One in 10 patients dies within 30 days of undergoing emergency surgery.
The National Emergency Laparotomy Audit team found the care for these high-risk patients was lacking at some hospitals. This is the first audit of its kind focussing on laparotomy. Laparotomy is an open procedure where surgeons access the internal organs via the abdomen.
The audit, commissioned by the Healthcare Quality Improvement Partnership and funded by the government, looked at data from more than 20,000 patients from 192 of 195 eligible NHS hospitals. Over 30,000 patients in England and Wales have this procedure each year.
The operation is performed as an emergency usually to tackle life threatening problems like bowel obstruction, perforation or internal bleeding.
The report found:
- wide variation in care between hospitals
- expected standards of care were not met for 30-40% of patients in some hospitals
- only half of the patients were seen by a consultant surgeon within the recommended 12 hours
- one in six patients did not arrive in the operating theatre within the recommended timeframes, despite the urgent nature of the surgery
- many patients at high risk of sepsis infection did not receive timely antibiotic therapy
- post-operative access to critical or intensive care wards was patchy
Miss Clare Marx, president of the Royal College of Surgeons, is concerned the mortality rate for the procedure remains too high.

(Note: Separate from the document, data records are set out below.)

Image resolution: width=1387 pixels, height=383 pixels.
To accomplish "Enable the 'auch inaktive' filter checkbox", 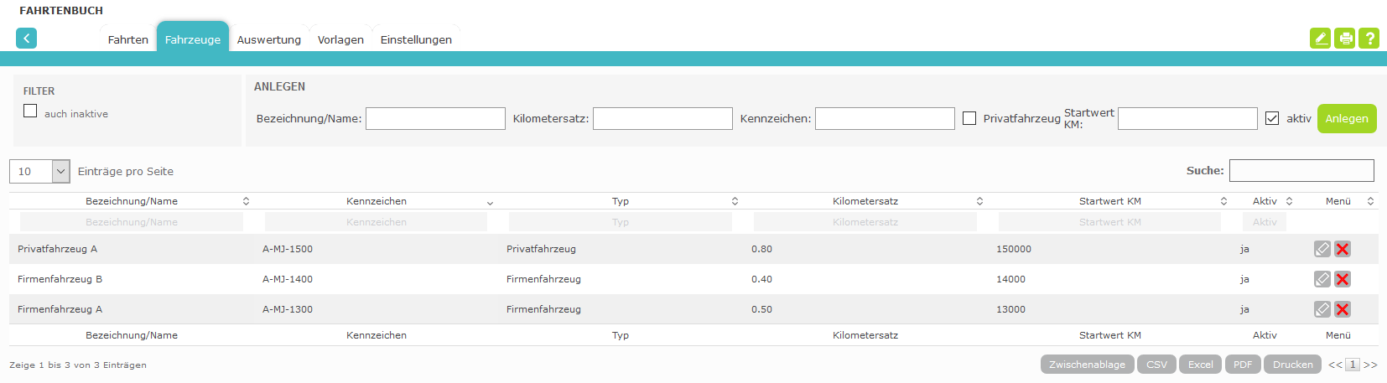I will click(30, 111).

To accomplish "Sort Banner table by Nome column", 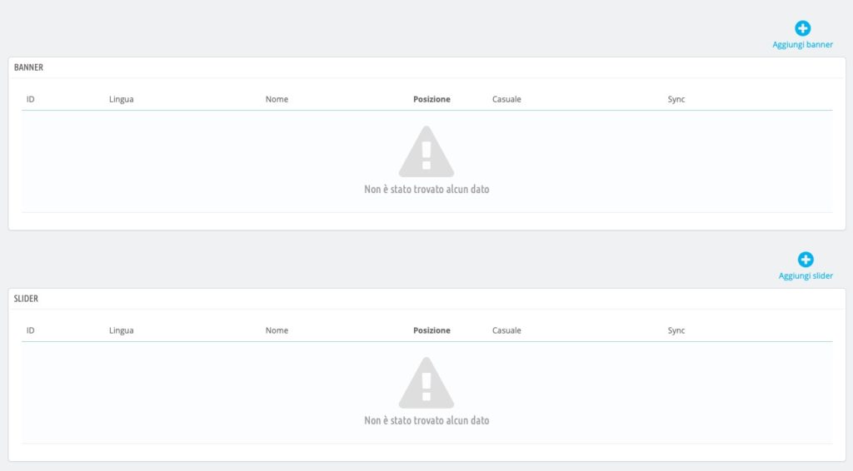I will (277, 99).
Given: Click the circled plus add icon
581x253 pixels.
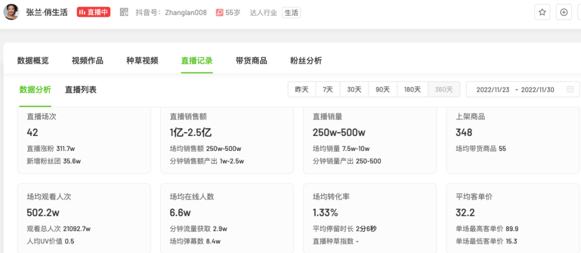Looking at the screenshot, I should tap(564, 12).
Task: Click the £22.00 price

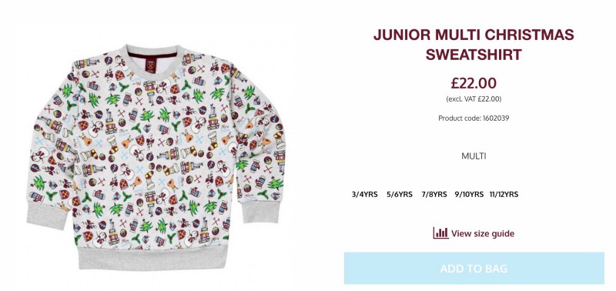Action: tap(474, 83)
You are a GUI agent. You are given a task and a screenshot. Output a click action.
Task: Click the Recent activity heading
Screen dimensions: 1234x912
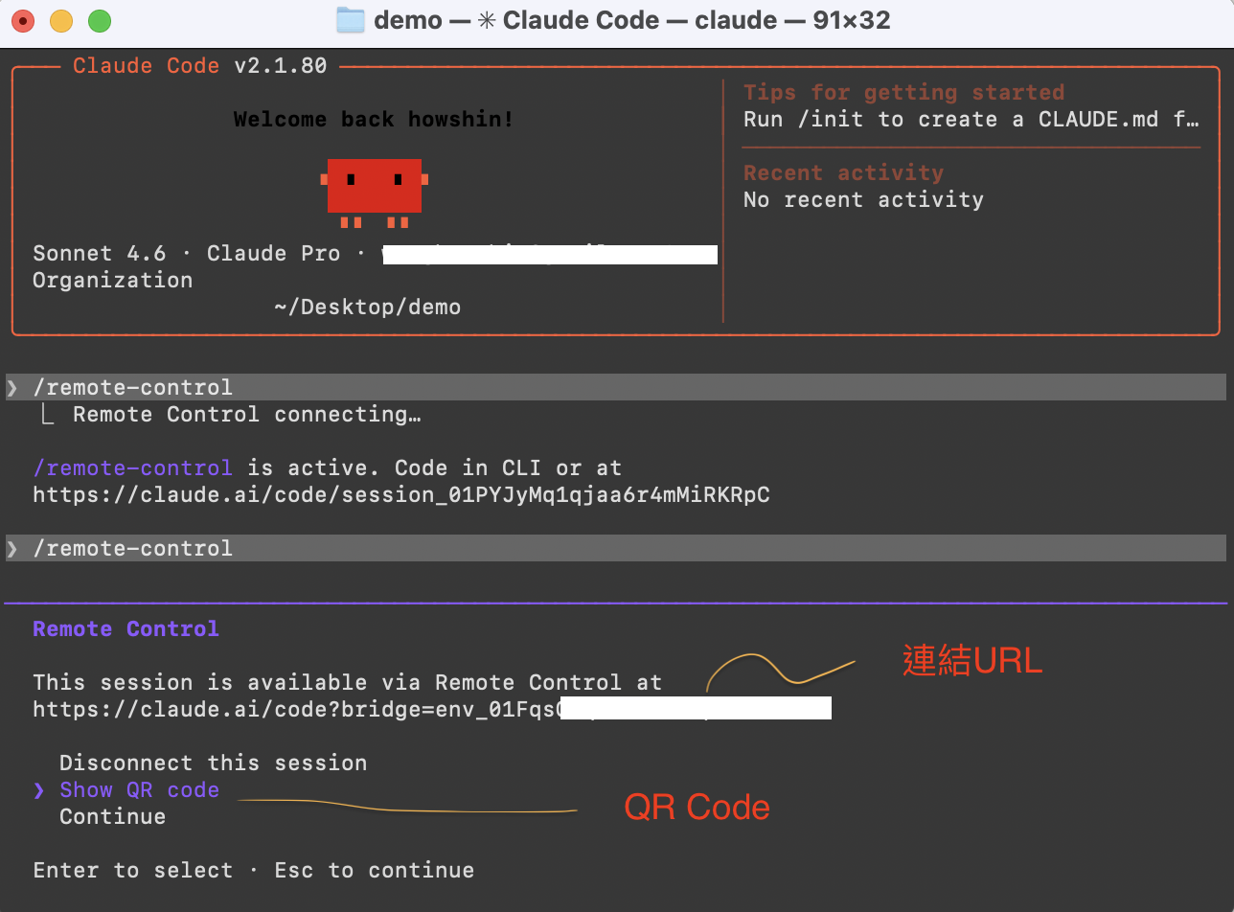843,173
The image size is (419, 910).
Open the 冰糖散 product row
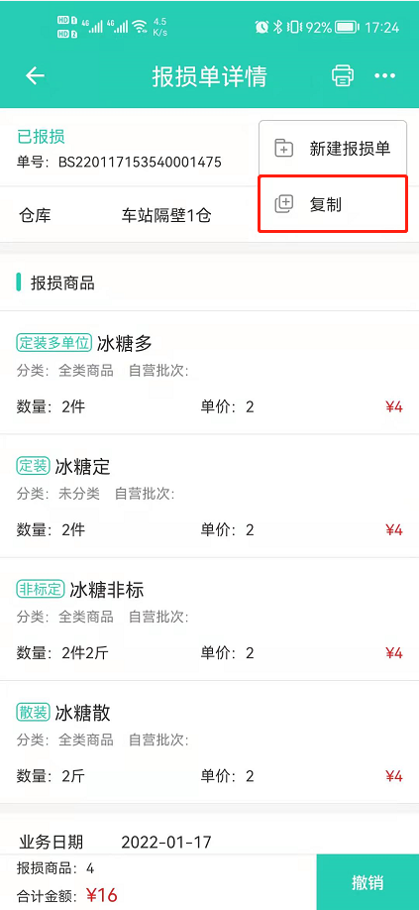click(x=209, y=742)
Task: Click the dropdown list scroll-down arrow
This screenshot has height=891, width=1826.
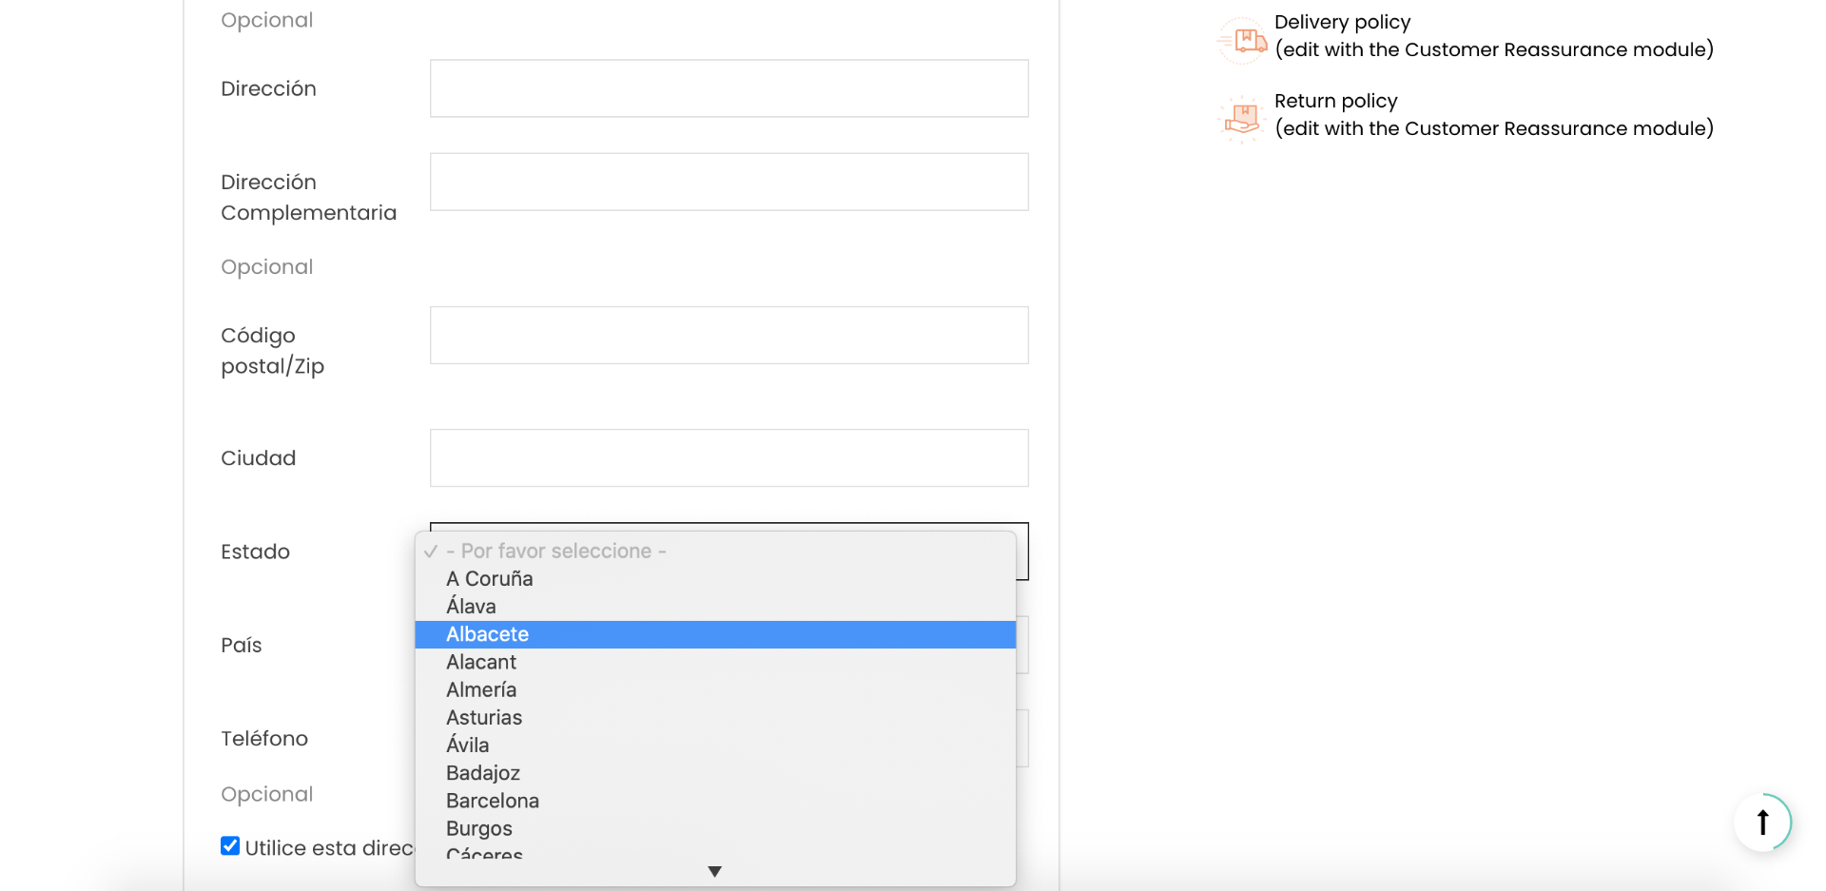Action: (x=715, y=871)
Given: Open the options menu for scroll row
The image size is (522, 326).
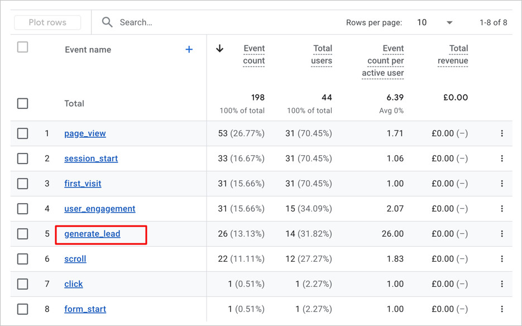Looking at the screenshot, I should (x=502, y=258).
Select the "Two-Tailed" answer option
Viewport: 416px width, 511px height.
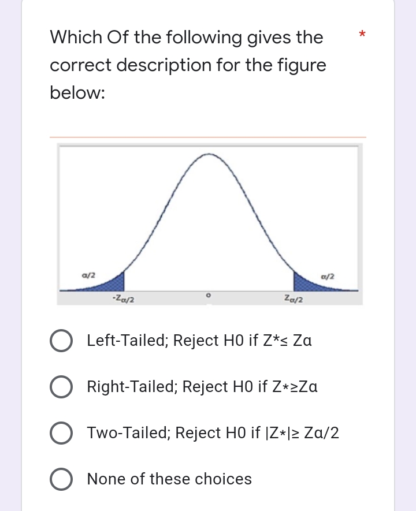(x=61, y=433)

“This audit demonstrates patients are still not accessing a consistently high standard of care from initial assessment through to post-operative care,” she said.
Patrick Oliver specialist clinical negligence solicitor at Setfords Solicitors commented: “Practitioners in my area know only to well what can happen to patients when things go wrong following such surgery. I am glad that the audit has courageously brought these shortfalls to light so that patient safety can be improved.”